DIRECTIONS -
Lines with "computer": pull these out of the listing below.

AVAILABLE RECORDS -
--*--
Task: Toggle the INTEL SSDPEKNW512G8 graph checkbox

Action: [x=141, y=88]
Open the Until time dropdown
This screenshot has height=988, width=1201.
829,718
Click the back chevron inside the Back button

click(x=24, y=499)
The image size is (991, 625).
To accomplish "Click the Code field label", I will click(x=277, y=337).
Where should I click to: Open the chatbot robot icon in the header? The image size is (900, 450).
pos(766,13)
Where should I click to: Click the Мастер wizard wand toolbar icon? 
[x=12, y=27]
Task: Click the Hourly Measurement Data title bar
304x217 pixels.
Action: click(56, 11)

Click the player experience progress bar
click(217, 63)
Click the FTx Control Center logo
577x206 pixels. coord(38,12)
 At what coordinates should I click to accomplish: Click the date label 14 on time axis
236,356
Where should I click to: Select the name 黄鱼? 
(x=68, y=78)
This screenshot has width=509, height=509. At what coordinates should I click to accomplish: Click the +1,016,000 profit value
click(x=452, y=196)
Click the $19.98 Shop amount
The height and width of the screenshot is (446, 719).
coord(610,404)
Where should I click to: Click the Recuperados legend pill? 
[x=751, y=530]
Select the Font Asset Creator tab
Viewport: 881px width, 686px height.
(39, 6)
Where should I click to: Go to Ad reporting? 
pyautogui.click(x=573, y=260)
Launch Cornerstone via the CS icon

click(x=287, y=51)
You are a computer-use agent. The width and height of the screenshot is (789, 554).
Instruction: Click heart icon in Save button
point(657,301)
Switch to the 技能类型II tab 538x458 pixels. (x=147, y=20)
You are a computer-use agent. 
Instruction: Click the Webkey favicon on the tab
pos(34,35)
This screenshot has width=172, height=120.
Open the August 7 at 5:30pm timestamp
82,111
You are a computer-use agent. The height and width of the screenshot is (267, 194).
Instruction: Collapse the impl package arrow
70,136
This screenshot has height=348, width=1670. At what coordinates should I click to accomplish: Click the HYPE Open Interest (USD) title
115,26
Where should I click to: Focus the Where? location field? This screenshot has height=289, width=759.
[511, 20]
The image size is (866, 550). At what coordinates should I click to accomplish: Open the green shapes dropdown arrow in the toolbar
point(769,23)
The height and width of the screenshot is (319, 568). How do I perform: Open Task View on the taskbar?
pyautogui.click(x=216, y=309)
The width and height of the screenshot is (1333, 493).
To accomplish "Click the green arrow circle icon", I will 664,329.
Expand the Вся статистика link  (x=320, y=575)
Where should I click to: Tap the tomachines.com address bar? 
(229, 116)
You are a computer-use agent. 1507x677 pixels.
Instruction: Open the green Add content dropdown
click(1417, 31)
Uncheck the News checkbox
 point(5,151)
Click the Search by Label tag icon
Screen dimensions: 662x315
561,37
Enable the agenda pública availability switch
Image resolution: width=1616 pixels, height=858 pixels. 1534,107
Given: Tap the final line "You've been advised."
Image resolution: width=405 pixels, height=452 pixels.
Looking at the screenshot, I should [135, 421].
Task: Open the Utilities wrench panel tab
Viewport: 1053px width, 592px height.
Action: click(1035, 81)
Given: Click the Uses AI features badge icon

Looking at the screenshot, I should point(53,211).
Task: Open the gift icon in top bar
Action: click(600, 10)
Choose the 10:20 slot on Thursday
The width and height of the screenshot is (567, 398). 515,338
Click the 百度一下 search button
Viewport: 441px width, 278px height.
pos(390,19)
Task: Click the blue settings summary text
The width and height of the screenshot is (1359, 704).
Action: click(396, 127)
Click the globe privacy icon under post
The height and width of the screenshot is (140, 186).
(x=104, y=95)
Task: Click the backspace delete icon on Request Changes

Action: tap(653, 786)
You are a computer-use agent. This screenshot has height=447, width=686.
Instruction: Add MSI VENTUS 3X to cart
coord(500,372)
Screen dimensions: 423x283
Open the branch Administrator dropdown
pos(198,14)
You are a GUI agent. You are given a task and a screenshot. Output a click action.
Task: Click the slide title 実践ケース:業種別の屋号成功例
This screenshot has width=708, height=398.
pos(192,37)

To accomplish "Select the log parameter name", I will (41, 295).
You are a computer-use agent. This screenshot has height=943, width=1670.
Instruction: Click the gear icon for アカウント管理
--*--
WRITTEN ANSWER -
You are a computer-use agent. The width and height of the screenshot is (789, 554).
You are a computer-use agent. 
You are a computer-use agent. The height and width of the screenshot is (267, 194).
You are a computer-use agent. 1507x677 pixels.
You are a computer-use agent. This screenshot has height=447, width=686.
You are a computer-use agent. This screenshot has height=943, width=1670.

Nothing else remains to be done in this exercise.